*Problem*.
Check every line of the data below for the word "Fishing". Copy the ones that have it.
== == ==
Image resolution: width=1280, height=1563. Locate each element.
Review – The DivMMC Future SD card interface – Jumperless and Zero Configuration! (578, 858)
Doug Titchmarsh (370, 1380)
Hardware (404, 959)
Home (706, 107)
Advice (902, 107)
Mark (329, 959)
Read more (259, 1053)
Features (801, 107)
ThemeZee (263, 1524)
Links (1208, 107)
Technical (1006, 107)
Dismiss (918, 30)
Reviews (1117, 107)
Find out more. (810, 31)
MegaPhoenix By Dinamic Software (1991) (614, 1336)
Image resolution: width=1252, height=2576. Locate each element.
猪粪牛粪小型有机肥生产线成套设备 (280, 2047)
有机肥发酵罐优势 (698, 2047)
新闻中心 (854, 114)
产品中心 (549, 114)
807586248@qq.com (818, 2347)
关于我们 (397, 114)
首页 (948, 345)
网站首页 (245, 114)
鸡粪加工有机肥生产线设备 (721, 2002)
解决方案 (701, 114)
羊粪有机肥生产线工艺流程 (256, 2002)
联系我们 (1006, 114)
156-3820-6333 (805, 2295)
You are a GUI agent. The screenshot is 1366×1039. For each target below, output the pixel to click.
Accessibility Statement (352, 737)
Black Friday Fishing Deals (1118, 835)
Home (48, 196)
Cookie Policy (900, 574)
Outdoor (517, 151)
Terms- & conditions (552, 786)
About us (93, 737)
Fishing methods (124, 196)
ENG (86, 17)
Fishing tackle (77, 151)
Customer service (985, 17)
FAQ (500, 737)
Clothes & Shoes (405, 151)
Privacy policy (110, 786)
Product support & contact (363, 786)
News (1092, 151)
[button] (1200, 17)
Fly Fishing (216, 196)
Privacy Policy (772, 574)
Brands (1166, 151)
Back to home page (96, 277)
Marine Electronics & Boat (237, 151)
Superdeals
== == ==
*Your solution*.
Black Friday Fishing Deals (1118, 835)
Fishing methods (124, 196)
Fishing tackle (77, 151)
Fly Fishing (216, 196)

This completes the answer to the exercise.